WHAT TO WORK ON |
Word for word, restate the lines from the start of the data below through the line containing "Given: Click the word".

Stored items
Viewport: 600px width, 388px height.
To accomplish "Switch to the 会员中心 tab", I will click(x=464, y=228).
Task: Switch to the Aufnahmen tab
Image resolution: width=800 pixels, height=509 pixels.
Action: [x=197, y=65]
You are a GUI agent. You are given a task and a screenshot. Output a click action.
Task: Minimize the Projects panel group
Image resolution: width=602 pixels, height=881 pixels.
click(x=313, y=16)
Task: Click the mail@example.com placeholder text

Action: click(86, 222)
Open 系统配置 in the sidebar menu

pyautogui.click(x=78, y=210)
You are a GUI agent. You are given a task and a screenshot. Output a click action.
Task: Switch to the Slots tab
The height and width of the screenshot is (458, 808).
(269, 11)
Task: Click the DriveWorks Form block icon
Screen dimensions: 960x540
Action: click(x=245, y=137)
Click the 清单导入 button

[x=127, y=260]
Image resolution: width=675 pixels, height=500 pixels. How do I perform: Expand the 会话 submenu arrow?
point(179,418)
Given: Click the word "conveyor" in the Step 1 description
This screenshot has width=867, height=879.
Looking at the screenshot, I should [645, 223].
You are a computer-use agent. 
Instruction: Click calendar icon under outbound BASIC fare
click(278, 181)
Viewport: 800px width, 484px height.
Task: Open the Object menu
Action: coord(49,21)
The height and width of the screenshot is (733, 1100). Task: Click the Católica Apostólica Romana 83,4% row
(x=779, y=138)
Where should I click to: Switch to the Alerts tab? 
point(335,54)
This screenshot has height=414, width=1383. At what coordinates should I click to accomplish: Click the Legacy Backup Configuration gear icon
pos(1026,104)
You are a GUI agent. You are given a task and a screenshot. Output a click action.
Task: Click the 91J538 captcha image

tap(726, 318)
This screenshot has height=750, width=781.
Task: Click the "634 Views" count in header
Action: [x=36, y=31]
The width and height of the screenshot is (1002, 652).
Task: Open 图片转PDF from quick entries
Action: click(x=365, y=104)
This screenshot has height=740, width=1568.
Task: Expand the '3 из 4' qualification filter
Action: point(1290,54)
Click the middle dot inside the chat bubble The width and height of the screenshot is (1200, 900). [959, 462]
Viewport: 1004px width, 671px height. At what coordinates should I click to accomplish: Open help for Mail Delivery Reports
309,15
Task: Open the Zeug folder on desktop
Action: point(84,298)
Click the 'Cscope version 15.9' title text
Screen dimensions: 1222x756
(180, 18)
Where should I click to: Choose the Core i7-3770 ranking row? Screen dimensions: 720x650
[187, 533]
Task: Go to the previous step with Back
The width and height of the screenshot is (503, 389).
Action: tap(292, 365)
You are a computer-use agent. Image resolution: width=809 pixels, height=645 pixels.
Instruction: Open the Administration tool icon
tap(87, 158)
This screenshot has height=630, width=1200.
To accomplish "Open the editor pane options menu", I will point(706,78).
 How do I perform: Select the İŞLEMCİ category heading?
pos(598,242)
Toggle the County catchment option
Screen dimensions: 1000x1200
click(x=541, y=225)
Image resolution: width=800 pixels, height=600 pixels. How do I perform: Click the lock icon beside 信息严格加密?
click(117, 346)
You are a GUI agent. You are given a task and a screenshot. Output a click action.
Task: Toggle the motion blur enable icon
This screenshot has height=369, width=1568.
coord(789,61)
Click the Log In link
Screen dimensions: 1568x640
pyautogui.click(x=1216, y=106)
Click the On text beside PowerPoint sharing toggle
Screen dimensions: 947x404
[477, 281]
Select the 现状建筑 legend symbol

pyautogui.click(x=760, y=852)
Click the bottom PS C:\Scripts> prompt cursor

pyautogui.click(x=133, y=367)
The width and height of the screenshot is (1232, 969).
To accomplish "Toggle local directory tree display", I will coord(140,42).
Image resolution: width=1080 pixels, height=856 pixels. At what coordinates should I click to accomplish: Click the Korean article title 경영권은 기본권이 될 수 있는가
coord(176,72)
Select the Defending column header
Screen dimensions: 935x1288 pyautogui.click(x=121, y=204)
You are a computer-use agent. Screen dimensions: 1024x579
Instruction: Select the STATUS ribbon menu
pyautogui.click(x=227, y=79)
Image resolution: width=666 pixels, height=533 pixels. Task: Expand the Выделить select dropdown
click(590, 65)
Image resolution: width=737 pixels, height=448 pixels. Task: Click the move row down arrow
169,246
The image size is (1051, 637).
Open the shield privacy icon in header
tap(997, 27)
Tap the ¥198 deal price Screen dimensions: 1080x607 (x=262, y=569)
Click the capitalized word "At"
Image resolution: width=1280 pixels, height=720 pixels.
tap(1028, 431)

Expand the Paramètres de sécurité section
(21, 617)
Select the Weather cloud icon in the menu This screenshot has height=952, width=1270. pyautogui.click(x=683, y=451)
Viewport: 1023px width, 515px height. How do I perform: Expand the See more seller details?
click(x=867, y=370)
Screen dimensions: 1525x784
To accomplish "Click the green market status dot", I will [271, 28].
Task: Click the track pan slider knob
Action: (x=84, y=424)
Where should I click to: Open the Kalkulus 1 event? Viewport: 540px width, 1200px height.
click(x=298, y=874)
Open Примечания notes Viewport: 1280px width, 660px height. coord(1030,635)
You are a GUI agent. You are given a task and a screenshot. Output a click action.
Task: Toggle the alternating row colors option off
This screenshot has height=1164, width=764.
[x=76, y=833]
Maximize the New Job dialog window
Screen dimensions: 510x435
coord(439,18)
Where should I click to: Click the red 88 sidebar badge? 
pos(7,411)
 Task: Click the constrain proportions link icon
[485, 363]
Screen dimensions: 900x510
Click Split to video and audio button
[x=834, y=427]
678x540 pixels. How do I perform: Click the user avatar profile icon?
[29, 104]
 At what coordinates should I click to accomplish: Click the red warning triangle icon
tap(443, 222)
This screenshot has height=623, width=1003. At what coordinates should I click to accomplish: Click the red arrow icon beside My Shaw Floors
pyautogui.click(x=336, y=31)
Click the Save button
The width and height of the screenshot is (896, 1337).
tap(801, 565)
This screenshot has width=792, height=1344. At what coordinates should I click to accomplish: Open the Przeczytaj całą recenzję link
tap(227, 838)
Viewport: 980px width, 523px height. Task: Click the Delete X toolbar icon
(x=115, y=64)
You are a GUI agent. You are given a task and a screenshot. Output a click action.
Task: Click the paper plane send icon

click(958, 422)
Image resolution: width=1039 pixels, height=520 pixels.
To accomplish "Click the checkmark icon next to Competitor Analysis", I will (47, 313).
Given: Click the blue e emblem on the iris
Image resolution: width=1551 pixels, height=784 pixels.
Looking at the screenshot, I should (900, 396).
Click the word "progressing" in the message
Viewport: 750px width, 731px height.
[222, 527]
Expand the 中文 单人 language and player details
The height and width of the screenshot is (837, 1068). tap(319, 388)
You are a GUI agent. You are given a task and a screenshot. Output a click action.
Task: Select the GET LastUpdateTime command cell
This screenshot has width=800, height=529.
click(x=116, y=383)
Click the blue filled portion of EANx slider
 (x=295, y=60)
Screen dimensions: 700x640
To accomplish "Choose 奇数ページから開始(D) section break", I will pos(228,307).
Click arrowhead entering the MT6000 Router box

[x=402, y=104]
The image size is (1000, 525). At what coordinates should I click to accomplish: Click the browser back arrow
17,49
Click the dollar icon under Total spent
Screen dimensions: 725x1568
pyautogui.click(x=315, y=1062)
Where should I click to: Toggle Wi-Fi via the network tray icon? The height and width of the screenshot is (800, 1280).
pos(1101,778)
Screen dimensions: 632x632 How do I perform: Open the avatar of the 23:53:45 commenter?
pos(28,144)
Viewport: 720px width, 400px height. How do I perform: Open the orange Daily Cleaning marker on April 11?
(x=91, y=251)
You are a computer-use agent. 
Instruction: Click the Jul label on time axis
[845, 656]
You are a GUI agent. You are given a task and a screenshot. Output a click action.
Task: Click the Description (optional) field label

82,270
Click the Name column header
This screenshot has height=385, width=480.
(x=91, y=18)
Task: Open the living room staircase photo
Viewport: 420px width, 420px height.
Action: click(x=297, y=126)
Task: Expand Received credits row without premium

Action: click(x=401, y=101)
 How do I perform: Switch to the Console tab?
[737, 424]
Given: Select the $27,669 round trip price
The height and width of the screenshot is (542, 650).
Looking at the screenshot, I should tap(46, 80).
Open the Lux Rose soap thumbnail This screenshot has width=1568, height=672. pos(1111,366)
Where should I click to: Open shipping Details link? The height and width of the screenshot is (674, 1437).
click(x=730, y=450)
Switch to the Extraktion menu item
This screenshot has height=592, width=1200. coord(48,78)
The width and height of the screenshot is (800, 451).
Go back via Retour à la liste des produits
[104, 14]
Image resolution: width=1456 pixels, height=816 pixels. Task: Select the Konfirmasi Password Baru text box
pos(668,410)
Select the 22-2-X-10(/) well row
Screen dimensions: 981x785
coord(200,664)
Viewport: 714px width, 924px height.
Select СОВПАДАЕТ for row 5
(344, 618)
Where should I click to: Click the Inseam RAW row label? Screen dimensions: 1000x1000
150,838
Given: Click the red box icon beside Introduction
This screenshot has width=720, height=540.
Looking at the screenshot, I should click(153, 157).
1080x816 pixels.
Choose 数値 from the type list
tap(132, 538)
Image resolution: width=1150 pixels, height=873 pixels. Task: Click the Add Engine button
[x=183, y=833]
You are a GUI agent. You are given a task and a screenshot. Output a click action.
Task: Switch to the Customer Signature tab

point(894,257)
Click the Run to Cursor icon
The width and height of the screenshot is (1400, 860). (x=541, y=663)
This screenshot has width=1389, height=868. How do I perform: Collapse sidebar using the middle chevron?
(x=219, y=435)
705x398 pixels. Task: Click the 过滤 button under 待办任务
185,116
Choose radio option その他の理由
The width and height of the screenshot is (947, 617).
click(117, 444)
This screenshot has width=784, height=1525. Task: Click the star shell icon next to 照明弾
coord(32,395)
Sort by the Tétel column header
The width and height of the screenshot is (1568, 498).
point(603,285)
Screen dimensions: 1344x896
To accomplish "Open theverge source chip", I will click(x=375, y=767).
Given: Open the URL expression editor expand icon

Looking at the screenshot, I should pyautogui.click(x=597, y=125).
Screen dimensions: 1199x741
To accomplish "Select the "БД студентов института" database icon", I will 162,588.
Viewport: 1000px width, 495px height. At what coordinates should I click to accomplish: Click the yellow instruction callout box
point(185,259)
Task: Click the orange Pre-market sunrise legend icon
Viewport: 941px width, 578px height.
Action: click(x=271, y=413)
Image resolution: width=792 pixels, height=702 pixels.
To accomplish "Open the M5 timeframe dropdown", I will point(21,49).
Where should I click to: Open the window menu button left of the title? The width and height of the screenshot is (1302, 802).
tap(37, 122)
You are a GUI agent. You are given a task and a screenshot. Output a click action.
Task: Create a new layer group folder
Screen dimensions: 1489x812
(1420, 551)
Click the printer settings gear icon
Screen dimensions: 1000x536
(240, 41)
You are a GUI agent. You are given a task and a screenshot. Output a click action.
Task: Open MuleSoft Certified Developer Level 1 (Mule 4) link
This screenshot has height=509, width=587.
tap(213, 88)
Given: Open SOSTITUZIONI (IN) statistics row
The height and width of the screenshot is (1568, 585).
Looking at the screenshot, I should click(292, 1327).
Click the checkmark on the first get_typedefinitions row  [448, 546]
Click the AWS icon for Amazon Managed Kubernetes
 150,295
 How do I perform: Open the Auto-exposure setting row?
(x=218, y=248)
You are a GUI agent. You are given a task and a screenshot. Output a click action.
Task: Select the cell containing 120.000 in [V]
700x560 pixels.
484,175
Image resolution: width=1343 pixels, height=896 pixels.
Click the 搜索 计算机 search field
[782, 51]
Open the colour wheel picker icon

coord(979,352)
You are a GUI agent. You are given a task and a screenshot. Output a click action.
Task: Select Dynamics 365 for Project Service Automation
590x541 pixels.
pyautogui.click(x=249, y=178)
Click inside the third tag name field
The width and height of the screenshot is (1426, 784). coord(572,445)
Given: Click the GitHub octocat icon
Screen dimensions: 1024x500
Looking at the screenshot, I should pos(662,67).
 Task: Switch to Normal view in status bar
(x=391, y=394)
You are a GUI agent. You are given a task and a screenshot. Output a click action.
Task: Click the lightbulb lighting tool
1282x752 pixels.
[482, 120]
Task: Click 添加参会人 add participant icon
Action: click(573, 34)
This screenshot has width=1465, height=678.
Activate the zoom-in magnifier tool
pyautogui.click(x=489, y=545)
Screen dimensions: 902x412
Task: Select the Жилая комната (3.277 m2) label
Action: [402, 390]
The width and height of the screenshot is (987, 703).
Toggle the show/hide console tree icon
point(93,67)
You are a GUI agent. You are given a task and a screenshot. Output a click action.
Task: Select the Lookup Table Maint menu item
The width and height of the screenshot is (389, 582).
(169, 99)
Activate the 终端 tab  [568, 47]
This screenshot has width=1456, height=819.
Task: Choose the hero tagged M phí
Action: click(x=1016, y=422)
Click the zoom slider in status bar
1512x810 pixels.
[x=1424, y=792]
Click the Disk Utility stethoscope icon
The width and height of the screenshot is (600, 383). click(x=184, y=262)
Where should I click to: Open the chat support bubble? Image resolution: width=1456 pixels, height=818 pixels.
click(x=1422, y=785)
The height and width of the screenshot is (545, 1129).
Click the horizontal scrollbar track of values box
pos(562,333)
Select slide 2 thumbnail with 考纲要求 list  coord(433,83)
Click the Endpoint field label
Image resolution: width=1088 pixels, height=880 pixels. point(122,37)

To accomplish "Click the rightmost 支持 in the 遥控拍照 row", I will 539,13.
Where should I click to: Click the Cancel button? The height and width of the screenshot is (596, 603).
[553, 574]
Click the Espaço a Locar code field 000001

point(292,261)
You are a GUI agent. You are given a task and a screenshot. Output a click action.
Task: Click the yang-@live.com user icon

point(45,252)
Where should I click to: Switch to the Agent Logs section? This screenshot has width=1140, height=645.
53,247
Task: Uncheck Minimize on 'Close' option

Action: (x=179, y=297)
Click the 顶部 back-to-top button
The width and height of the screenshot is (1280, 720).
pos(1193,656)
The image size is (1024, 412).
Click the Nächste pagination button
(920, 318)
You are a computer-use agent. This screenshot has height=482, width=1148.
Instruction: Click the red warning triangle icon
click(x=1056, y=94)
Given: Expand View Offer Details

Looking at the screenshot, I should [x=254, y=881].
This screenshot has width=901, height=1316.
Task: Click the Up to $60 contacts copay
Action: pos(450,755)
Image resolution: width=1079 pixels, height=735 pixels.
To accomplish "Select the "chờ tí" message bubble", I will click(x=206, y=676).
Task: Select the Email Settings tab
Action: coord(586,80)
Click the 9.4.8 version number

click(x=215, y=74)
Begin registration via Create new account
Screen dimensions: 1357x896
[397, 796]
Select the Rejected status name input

ANSWER BOX |
Viewport: 600px width, 388px height.
To accomplish "Switch to the 会员中心 tab", I will click(x=464, y=228).
Task: Switch to the Aufnahmen tab
Image resolution: width=800 pixels, height=509 pixels.
Action: [x=197, y=65]
You are a GUI agent. You are given a task and a screenshot. Output a click action.
Task: Minimize the Projects panel group
Image resolution: width=602 pixels, height=881 pixels.
click(x=313, y=16)
Task: Click the mail@example.com placeholder text

Action: click(86, 222)
Open 系统配置 in the sidebar menu

pyautogui.click(x=78, y=210)
You are a GUI agent. You are given a task and a screenshot. Output a click action.
Task: Switch to the Slots tab
The height and width of the screenshot is (458, 808).
(269, 11)
Task: Click the DriveWorks Form block icon
Screen dimensions: 960x540
Action: click(x=245, y=137)
Click the 清单导入 button

[x=127, y=260]
Image resolution: width=675 pixels, height=500 pixels. How do I perform: Expand the 会话 submenu arrow?
point(179,418)
Given: Click the word "conveyor" in the Step 1 description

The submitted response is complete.